As Georgi notes, the problem is that generators are interpreted, and so
they are slow.  We would like to make the baseline JIT capable of
running generators.  (Ion would be nice too but that's not a priority
now.)

I think my suggestion for how to do this is like V8 does it: have "next"
/ "throw" on generators be self-hosted, so you don't have to leave the
JIT or even the interpreter to start doing generator things; and then
add "special intrinsics" that get called within "next" / "throw" that
cause the bytecompiler to emit some OP_RESUME inline opcode or so.

In the interpreter, OP_RESUME would result in calling a ResumeGenerator
helper that would push an inline frame in the current interpreter
activation and adjust the interpreter state so that it is in that
frame.  OP_YIELD would do the reverse: copy the necessary state from the
inline frame out to the generator object, then return.

In the baseline JIT, OP_RESUME would be codegenned as follows:

  1. Check if the generator object can be resumed as JIT code.
     Initially this will be a call to a runtime function.

  2. If the generator can't be resumed as JIT code, call out to the
     interpreter to resume it.  Return the value that the interpreter
     returns.

  3. Otherwise push on a stack frame and copy the generator state from
     the object to the frame.

       * This is more copying than we currently do.  To minimize
         copying, we should allocate locals on the heap instead of the
         stack -- for example arguments should be accessed through a
         reified arguments object, locals should be in heap objects on
         the scope chain, etc.

  4. Jump to the pc.

Again, OP_YIELD in the baseline JIT would do the reverse.

This is what V8 does, FWIW.

So, questions:

  How does this sound to you all?

  What are the debugging implications?

  Can we add the needed pieces to the self-hosted "next" and "throw"?
  How?  What syntax?  (V8 uses %_Foo, as opposed to %Foo).

  WDYT about the copying overhead?

  How do you get a function to allocate its locals on the heap?

Thoughts appreciated!

Andy
Hello,

Apologies in advance, but yes, a lot of that technical mumbo-jumbo is odd to me ;) 
That said, I really do not see generators as that magical new thing that needs big changes to the engine.
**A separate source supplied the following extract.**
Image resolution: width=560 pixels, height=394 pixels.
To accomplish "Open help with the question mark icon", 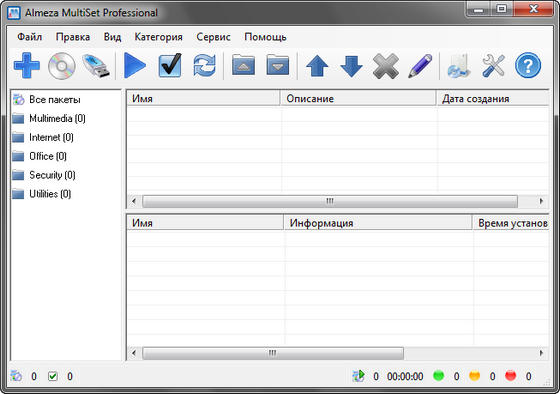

It should not take anything that the engine does not already do to support closures.

What I mean is generators are really just syntactic sugar for things that can be done without them anyway. If javascript had a 'goto' statement, rewriting a generator without 'yield' would have been trivial. Without 'goto', it is a bit trickier, but still possible, and besides, I am willing to bet the internals of the engine do have 'goto' so...

A simple example:

function gen(a1, a2) {
  var x=whatever;
  // something1
  var y = someexpr(yield yield_val);
  // something2
}

function genequiv(a1, a2) {
  var x, y; // move vars outside
  var _step = 0;
  function _run(_resume_val,resume_e) {
    if(_step == 1) goto y1;
    // if(_step == 2) goto y2; // if we did have another yield.
    // ... and so on ...
    if(_step == 'done') throw new StopIteration();
  
    // original code with stripped 'var' and refactored 'yield'-s follows
    // ...


    x=whatever;
    // something1

    // refactored yield
    _step = 1; return yield_val;
y1: if (_resume_e) throw e;
    y = someexpr(_resume_val);

    // something2

    _step = 'done'; // on every real 'return'
  }
  return {
    // not in specs, but don't you hate the exception-based approach?
    // paused: function() {return _step != 'done'}, 
    // finished: function() {return _step == 'done'}, 
    next: function (resume_val) {return run(resume_val)},
    throw: function (resume_e) {return run(undefined, resume_e)}
  };
}

(Off-topic: I have actually started a pet project to see if I can do just this - you feed it a generator function source, it parses it and returns the equivalent code you need to 'eval' in order to get that generator in old JS lingo. Lack of 'goto' makes it a challenge)
re: goto special cases
I do not expect goto from outside to inside an if or loop to be a problem, but goto from outside to inside a try block might need special consideration. Likewise, goto from outside to inside a let (not a problem in old JS versions) or with (just don't use it) blocks might be tricky.
Can yield be used in array comprehension expressions? In generator comprehension expressions?
Hi Georgi :)

Thank you for your interest.  I'm quite familiar with the semantics and implementation strategies for generators, having just finished implementing them in V8.  We are going to focus on standard ES6 generators.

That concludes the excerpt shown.